I did not see any topic about it. If there any, please let me know.
thanks in advance for your time ladies!
Have a cakelicious day!!!
Hi ratio shortening sold by Proctor and Gamble to professional chefs comes in two forms that I'm aware of, liquid called Nutex and solid called Sweetex. Regular shortening is called Primex. The difference between it and regular shortening is that it contains microemulsifiers that allow a batter to hold more sugar and liquid. Most cakes will always have more flour than sugar, but one with more sugar than flour is a high ratio cake. This kind of batter will also hold more liquid, and we all know the two cheapest things a baker can sell are air and water.
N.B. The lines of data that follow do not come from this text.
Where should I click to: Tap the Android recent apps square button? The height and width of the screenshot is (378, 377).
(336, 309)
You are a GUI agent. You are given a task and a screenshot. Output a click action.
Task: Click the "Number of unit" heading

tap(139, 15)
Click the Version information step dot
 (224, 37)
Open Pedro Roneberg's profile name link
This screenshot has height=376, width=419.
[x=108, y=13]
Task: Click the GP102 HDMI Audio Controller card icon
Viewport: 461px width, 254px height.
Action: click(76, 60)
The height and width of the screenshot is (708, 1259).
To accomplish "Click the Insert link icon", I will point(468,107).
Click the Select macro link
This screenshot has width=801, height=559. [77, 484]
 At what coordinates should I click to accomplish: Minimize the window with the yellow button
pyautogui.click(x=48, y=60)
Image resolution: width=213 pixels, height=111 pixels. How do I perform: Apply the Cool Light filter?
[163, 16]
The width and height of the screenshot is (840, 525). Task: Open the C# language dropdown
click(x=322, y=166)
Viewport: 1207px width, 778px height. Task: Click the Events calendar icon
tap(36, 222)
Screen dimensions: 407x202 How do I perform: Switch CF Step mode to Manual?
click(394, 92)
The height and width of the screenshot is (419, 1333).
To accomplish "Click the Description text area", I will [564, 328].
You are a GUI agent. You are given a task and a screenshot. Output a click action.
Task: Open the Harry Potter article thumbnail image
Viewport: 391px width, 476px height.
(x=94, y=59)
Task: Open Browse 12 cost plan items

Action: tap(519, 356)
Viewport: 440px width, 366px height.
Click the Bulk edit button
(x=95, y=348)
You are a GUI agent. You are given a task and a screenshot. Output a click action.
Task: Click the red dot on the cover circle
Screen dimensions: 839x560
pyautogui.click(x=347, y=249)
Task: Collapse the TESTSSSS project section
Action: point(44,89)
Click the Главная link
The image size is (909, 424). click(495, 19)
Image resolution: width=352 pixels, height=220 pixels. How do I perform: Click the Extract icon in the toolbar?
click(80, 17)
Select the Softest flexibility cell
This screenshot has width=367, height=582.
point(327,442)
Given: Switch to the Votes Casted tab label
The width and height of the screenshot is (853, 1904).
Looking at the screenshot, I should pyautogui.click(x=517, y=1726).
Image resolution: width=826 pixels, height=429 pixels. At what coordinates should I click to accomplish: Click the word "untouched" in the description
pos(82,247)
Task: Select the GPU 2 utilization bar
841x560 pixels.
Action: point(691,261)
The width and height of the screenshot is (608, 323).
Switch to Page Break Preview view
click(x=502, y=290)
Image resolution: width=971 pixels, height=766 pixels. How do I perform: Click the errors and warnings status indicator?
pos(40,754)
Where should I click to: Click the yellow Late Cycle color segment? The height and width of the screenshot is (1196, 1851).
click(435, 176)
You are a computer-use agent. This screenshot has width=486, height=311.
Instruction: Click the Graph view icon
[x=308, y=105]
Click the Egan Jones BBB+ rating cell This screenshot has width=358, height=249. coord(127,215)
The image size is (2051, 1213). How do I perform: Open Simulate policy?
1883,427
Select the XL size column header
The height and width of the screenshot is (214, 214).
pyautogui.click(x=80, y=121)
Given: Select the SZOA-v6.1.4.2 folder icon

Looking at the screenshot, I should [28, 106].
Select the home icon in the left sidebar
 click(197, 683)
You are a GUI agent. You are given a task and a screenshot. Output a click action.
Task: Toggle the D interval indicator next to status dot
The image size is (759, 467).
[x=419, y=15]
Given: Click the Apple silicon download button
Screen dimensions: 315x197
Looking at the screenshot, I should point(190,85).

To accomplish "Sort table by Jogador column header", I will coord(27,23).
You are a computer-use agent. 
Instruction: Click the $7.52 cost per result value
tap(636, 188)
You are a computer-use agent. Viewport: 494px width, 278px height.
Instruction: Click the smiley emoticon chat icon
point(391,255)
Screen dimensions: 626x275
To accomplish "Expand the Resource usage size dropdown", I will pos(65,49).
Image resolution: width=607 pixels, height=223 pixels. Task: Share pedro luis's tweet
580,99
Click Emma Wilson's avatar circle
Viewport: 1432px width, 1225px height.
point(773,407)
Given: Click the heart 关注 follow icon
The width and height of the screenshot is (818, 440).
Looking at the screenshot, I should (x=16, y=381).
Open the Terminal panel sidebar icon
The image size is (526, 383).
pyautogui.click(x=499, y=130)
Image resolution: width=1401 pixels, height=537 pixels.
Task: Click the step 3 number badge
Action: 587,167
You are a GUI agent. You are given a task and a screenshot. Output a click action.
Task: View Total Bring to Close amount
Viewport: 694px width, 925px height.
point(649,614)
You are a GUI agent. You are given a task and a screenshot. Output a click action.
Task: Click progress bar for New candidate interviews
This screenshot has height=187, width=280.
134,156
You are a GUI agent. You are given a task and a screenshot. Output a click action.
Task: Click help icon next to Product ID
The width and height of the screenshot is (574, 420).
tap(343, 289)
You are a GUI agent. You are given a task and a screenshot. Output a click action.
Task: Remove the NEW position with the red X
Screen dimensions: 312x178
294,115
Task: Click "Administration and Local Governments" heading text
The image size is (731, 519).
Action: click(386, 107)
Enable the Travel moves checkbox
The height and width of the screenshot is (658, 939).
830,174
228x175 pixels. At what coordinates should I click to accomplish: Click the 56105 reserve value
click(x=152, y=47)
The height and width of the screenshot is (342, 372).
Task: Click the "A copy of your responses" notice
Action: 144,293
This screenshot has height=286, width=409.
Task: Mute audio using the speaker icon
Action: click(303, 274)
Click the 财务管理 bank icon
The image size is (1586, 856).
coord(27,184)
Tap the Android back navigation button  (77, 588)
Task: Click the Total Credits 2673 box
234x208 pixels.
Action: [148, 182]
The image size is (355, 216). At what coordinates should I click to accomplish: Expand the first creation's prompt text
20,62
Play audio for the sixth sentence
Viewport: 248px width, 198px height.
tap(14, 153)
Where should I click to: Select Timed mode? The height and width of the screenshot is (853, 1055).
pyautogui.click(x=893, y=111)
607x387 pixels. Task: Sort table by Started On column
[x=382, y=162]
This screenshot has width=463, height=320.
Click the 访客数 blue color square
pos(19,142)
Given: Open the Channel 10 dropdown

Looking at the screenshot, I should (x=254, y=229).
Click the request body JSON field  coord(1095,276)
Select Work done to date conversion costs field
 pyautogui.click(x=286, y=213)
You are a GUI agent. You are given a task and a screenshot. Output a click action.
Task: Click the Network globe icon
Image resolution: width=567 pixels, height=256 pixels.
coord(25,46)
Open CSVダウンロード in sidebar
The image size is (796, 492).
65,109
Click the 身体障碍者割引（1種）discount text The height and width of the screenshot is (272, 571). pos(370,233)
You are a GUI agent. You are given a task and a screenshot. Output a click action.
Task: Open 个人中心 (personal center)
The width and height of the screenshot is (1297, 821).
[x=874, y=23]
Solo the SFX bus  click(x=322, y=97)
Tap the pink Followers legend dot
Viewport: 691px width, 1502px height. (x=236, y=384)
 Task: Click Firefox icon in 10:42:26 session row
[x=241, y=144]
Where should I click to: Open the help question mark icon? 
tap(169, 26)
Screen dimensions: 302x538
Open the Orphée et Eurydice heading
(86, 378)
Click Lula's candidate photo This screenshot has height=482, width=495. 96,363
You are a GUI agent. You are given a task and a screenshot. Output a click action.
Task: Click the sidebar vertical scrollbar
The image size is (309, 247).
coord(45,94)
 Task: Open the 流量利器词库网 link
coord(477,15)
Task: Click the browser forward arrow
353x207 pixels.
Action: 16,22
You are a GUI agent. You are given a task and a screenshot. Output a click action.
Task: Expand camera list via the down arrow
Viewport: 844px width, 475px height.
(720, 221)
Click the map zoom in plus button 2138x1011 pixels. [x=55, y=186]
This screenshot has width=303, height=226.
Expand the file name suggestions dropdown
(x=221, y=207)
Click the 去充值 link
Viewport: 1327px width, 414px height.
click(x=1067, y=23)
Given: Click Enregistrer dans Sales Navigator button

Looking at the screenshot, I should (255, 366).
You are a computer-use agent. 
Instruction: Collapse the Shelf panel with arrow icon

Look at the label on a can of crisco-- see that.. it says mono- and diglycerides. Those are microemulsifiers. So I'd say depending at what you are doing with it, you might get away with substituting. Except for Nutex. I don't think crisco can fill in for that in a cake. And if you find some, I have formulas. Surprisingly, P&G won't give you any.
Basically what this means is that the microemulsifiers are going to make your icing smoother. The loss of fat in crisco when they made their product 0 transfat change the comsistency of the product wich change the consistency of the icing. Making it more bubbly and airy. Making it difficult to smooth down..
Not that it can't be done. The fat can be brought with other products like heavy cream or milk. But the high ratio shortening will bring a more smoother consistency of icing than crisco.
It has more emulsifiers in it, so it keeps the liquid combined with the fat better. you have less separating, less wrinkling and cracking after icing. the icing is moother and creamier and has a less greasy mouthfeel. It still will crust, but it gives you more workability time and the icing is more forgiving.